Bakın "En temiz enerji tasarruf edilen enerjidir." dedim, bizim camlarımıza baktım çift cam. Türkiye'de konutlara bakarsanız yani konutların nitelikli çoğunluğu tek camdır ve ne kadar çok enerji kaybı olduğunu görürüz. Mesela ben dilerdim ki bu anlamda konutlarda tek camı çift cama dönüştürecek bir teşvik, bir destekleme politikası uygulansın. Sadece buradan konutlarda kullanılan enerjiden yapılacak tasarrufun ne boyutlara geldiğini, bir nükleer santralden elde edeceğiniz enerji potansiyelinin 2, 3 misli kadar sadece tasarrufla sağlanabileceğini görmek gerekir diye özellikle belirtmek istiyorum.

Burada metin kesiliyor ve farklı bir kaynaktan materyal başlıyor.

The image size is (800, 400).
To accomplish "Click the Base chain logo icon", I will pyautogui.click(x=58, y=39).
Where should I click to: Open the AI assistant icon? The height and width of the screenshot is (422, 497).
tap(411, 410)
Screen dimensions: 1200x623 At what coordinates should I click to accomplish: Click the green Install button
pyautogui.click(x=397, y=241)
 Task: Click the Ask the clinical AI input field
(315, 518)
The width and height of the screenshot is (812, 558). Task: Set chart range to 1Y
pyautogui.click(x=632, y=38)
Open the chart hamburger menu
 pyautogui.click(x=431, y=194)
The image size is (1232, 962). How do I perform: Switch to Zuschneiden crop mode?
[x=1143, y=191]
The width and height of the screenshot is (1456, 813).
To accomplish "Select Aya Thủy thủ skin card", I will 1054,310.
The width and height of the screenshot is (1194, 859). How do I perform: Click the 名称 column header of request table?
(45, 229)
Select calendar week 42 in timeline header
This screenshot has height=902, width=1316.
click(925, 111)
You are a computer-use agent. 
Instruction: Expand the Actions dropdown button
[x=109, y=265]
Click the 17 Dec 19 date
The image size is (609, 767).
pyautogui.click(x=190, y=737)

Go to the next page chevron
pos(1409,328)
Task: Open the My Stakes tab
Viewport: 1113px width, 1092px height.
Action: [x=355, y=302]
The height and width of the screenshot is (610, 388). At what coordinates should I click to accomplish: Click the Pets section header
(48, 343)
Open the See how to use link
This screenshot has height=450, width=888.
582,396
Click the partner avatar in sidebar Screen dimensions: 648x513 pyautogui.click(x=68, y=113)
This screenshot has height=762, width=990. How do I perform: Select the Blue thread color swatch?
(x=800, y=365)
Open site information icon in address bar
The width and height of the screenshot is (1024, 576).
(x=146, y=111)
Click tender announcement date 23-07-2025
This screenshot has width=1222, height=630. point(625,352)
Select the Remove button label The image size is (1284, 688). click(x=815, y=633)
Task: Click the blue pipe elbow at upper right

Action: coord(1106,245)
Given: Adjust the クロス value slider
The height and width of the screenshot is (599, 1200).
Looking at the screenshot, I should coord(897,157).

Bakın, ben Enerji ve Tabii Kaynaklar Bakanlığımızın Çevre ve Şehircilik Bakanlığıyla bir arada yol yürümesi gerektiğini de düşünüyorum. Hangi alanda? İmar kanunu, imar yönetmelikleri üzerinde. Pasif binalar, sıfır enerjili binalar ve imarla ilgili yani güneş ışığından, güneşin ısı ve ışık enerjisinden azami yararlanmamızı sağlayacak en yüksek düzeyde yararlanma. Hatta enerjisini üreten binalar gibi imar yönetmeliklerine bu enerji tasarrufuna yönelik uygulamaların girmesinin gerektiğini düşünüyorum.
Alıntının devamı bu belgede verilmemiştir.